Brimbank residents who reported odour pollution around the Kealba landfill are among those whose personal information was stolen after the Environment Protection Authority (EPA) Victoria’s external contact centre was hacked.
The EPA was advised by the external service provider of its contact centre that data of thousands of customers had been illegally removed from its internal systems by an unknown third party.
The stolen information was from October 2021, September 2022, and October 2022.
EPA staff and about 2800 members of the public have had some of their details hacked.
A combination of customers’ names, email addresses, residential addresses and phone numbers were illegally shared.
The environmental regulator notified the affected customers earlier this month.
“We have taken immediate action to rectify this as soon as becoming aware of the incident. We have written to those who have been impacted by this breach to personally inform them of the incident and what we have done to rectify it,” an EPA spokesperson said.

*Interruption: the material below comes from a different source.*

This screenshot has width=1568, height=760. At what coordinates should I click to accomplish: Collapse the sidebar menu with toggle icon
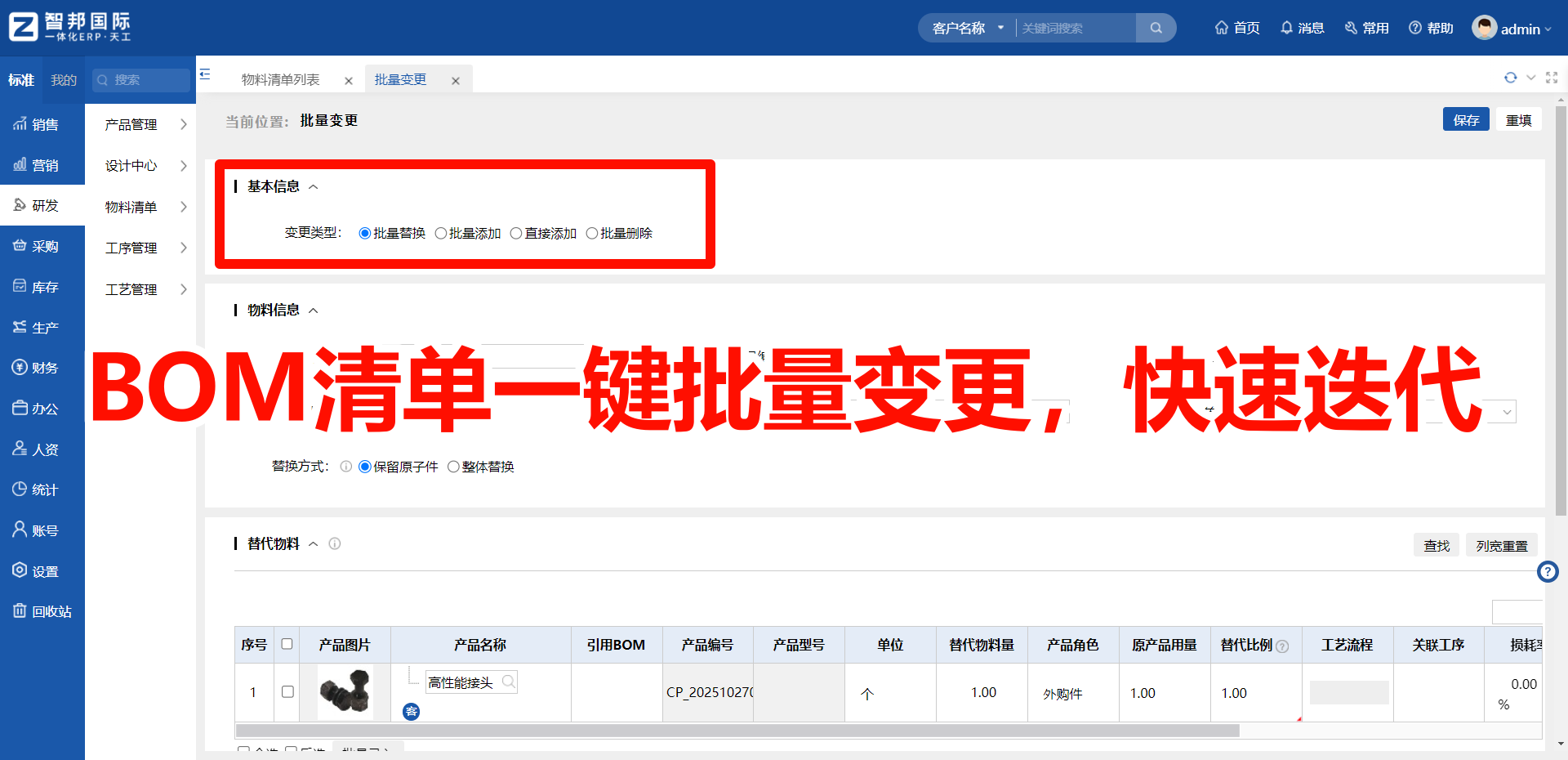[x=205, y=74]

“We sincerely apologise for any inconvenience this may cause our stakeholders, partners, employees and the community.
“We have worked closely with relevant government agencies and specialist security partners to remove the threat from our systems, with all sites purged of unauthorised access, resetting of passwords and other robust security measures.
“The data and privacy of our community, stakeholders, and employees are important to us.”
The spokesperson said EPA had a dedicated security incident response team in place coordinating activities focused on ensuring the privacy of the information they hold was protected and ensuring they could effectively continue to protect the Victorian community and our environment from the harms caused by pollution and waste.
“EPA is continuing to monitor the situation and ensure all data shared with us is secure and confidential,” the spokesperson said.